The prototyping center of the St. Petersburg Technopark continues to use new technologies and scanning methods for an increasingly wide range of industries. Together with colleagues from universities, engineers plan to contribute to the preservation of cultural heritage sites, in particular paintings.
Painting is a significant part of the cultural heritage of mankind. Each of the canvases has its own composition. It can be painted in oil on canvas, pencil on cardboard, gouache on plywood, pastel on sandpaper. In any case, each of these objects is a complex arrangement of materials that are subject to environmental changes.
A non-invasive, non-contact method is needed to monitor the condition. Since works of art have high historical and cultural value, it is critically important to limit the physical impact on their surface. It is advisable to detect changes at the micro level before they become visually noticeable. This will help to avoid further destruction and identify the most suitable conditions in which the paintings should be stored, transported or put on display. To carry out the complex of necessary studies, 3D scanning was used.
Today, 3D scanning is used for high-precision measurements in industrial production, medicine, criminology, and now in the field of cultural heritage preservation. Modern 3D scanners allow you to obtain information about the geometry of the surface with a high degree of accuracy: from tens to hundreds of micrometers. This is quite enough to recognize changes in the condition of the canvases. The work carried out helped us to verify this in practice.
The objects of research by Anton Zhuravlev, an engineer at the Prototyping Center, and colleagues from SBGETU LETI were oil paintings. For example, one of them, from the collection of the Military Historical Museum of Artillery, Engineering and Communications Troops of St. Petersburg, was studied using a RangeVision PRO 3D scanner. The scan was performed with an interval of 4.5 years to compare two versions of 3D models of the same work. The software made it possible to combine the two models and, as a result of the overlap, a visualization of the change in the state of the canvas was obtained. This is shown in Figure 1.

■ **DATASET CONTENT**:

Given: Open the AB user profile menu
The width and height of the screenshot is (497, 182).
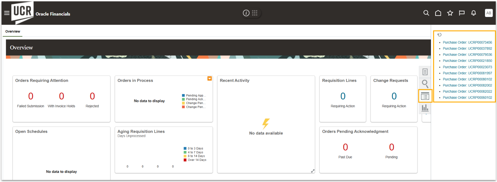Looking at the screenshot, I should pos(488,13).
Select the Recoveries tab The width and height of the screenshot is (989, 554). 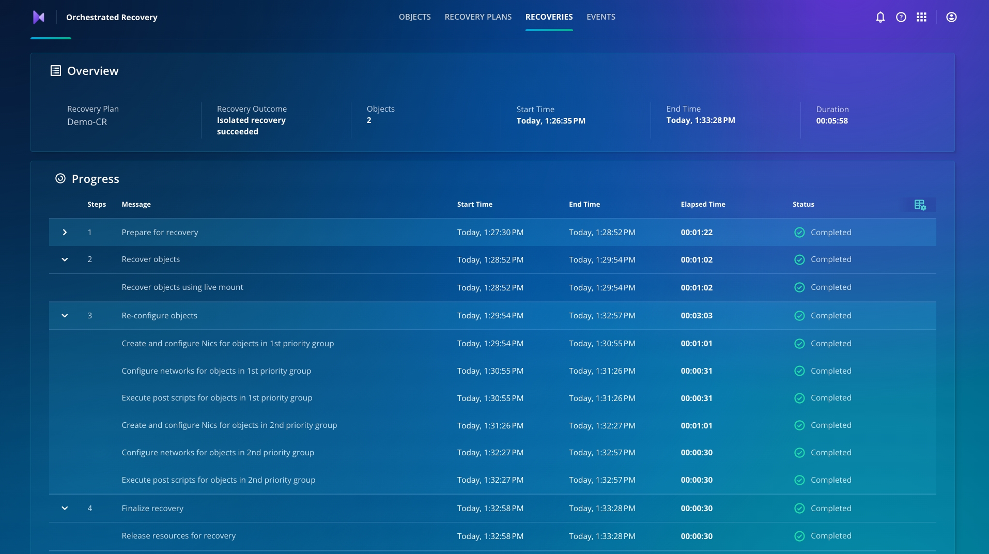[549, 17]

■ **DIRECTIONS**: Rewrite the part of the text on 3D scanning paintings starting at "Painting is a" and ending at "to environmental changes.", putting "watercolor" in place of "gouache".

■ **EXERCISE ANSWER**:
Painting is a significant part of the cultural heritage of mankind. Each of the canvases has its own composition. It can be painted in oil on canvas, pencil on cardboard, watercolor on plywood, pastel on sandpaper. In any case, each of these objects is a complex arrangement of materials that are subject to environmental changes.